Rather than expanding the jail’s footprint with the new building — an option favored by Sheriff Marlin Gusman but opposed by many criminal justice reform advocates and Gusman’s soon-to-be successor, Susan Hutson — the resolution says the council has a “strong preference” for a retrofit of part of the current jail building, which was not designed to accommodate detainees with acute mental health needs. Hutson also plans to file a brief in opposition to the building. 

The retrofit plan is favored by Mayor LaToya Cantrell, whose administration has filed an appeal of the 2021 court order with the U.S. Court of Appeals for the 5th Circuit. 

A spokesperson for Cantrell declined to comment on the council vote. 

The U.S. Department of Justice, which is also a party to the consent decree, and a group of civil rights lawyers representing people incarcerated inside the jail in the consent decree litigation have both come out in favor of Phase III. Thursday’s resolution instructs the council’s lawyers to make a formal request to the Department of Justice to “reconsider” the retrofit option.

But at the meeting, the council also declined to take a vote on a proposed zoning amendment for the retrofit option. 

Council members said that while they supported the retrofit, the zoning change to approve it would be meaningless because of the federal court order to move ahead with Phase III. The only way the city can opt for the retrofit — without risking a potential contempt-of-court charge — is if the 5th Circuit overturns the order. The appeals court is scheduled to hear oral arguments on the appeal next month. 

Councilwoman Lesli Harris called the zoning change basically “performative” and said it would have ​”zero impact on whether or not or when this retrofit will occur.” The deadline to vote on the ordinance was Thursday, so Thursday’s deferral effectively killed it. Should things go the city’s way in court, it’s not clear if the zoning amendment process will have to be restarted. Council members claimed, in the original language of the resolution, that the jail’s current zoning allows for either Phase III or a retrofit. That language, however, was removed on Thursday.*

The city of New Orleans, under then-Mayor Mitch Landrieu, agreed to build Phase III in 2017. And for over a year, Cantrell’s administration was moving forward with pre-construction work on the facility, providing regular updates to the court on their progress. But in June of 2020, the city abruptly halted that work, and lawyers for the administration said that they felt the facility was a waste of taxpayer money. The city filed a motion with the court attempting to back out of their agreement, citing changing conditions such as a lower jail population, improved mental health care, and a decrease in tax revenue.

The move was applauded by a number of criminal justice reform organizations who have long opposed the construction of Phase III or any expansion of the jail beyond its current footprint. But it was opposed by Sheriff Marlin Gusman, along with lawyers for the U.S. Department of Justice,and civil rights attorneys who represent people detained in the jail. They have argued that the current jail does not have the appropriate space to provide care to people with serious mental illness, and that the city’s proposed retrofit plan is not feasible. 

After a hearing on the issue, U.S. District Court Judge Lance Africk, ultimately denied the city’s motion in January 2021 and ordered the city to move forward with Phase III. The city has appealed that decision, and oral arguments will be heard by the U.S. 5th Circuit Court of Appeals in March.
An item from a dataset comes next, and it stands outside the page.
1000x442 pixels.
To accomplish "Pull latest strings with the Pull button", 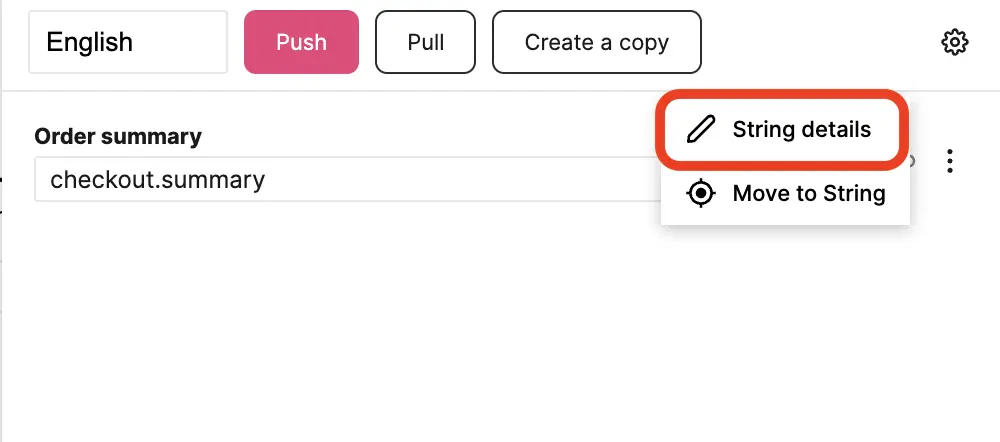I will coord(426,43).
In the meantime, the city is again engaged in pre-construction work. In their most recent status report to the court, attorneys for the city indicated that architects were continuing to develop construction documents for submission to the city, and estimated that the facility would be fully built and ready for occupancy by late 2023 or early 2024.

Council won’t take action on zoning

For years both the City Attorney’s office and the City Council have indicated that the council would have to approve a  zoning change for the city to move forward with the construction of Phase III. But council members have declined to take deciding votes on any zoning change for a permanent mental health facility at the jail. 

In 2020, however, the council approved a stop-gap facility to accommodate detainees with acute mental health needs, at the jail’s Temporary Detention Center. Part of that measure removed a longstanding cap on the jail’s capacity, at 1,438 beds, replacing it with a cap on the number of people who could be incarcerated there at one time. The measure said the temporary facility would be decommissioned upon the completion of a “permanent facility and/or unit.”

The removal of the bed cap, which limited the physical size of the jail, and the inclusion of the word “unit” as an option appears to be what led to council members’ assertion — in the original version of Thursday’s resolution that was published in the council’s agenda on Thursday — that no further zoning adjustments would be necessary for either the retrofit unit or Phase III, a new facility that would increase the physical capacity of the jail. (The final version of the resolution, published in a post-meeting wrap-up email Thursday afternoon, removed the language claiming that neither Phase III nor the retrofit would require a zoning amendment.)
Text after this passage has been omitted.